(Dataset excerpts)

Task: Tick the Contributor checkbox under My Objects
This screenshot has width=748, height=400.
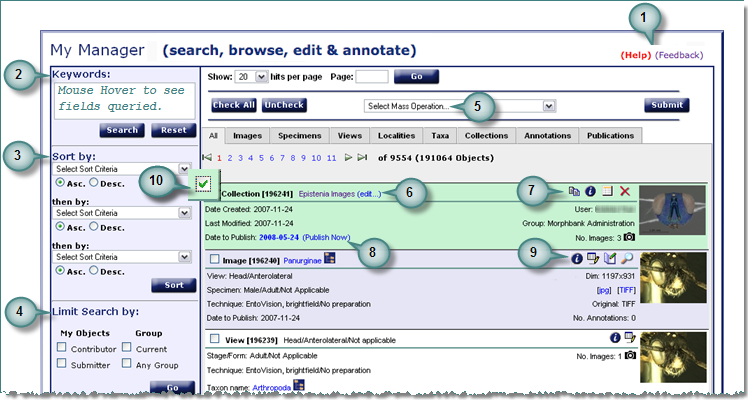Action: point(62,347)
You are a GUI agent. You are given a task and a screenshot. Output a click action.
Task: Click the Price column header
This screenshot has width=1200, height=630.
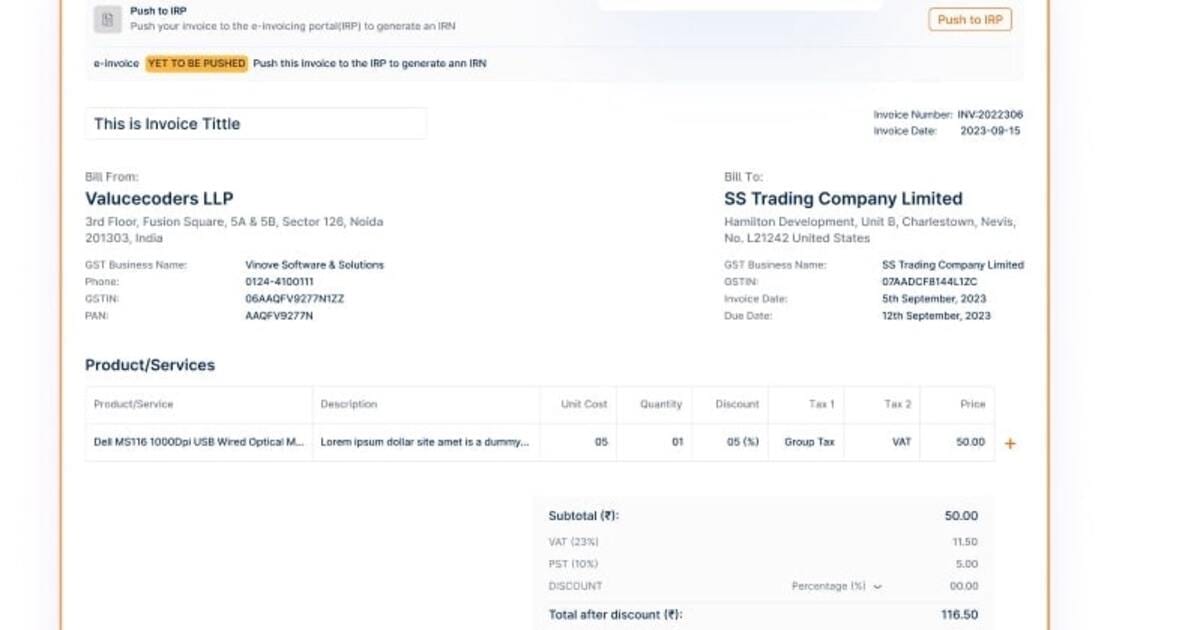(x=973, y=404)
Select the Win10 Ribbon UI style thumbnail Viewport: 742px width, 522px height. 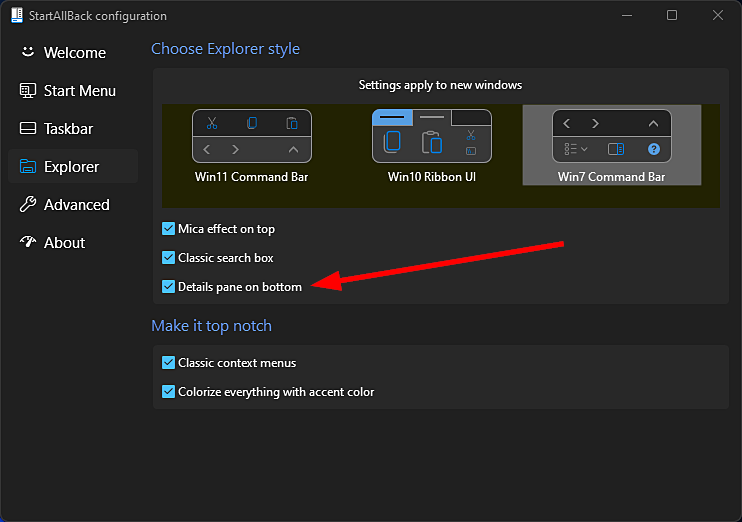432,145
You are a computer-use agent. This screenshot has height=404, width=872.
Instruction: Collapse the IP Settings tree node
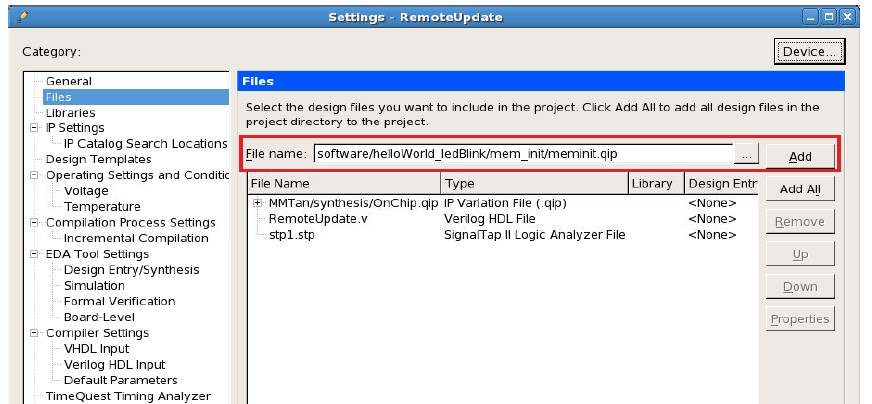click(x=35, y=128)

### Description of the task:
With "agent" as the word to match, copy each line of the records that has it.

### Problem solution:
You are a GUI agent. You are given a task and a screenshot. Output a click action.
You are a computer-use agent. This screenshot has height=404, width=872.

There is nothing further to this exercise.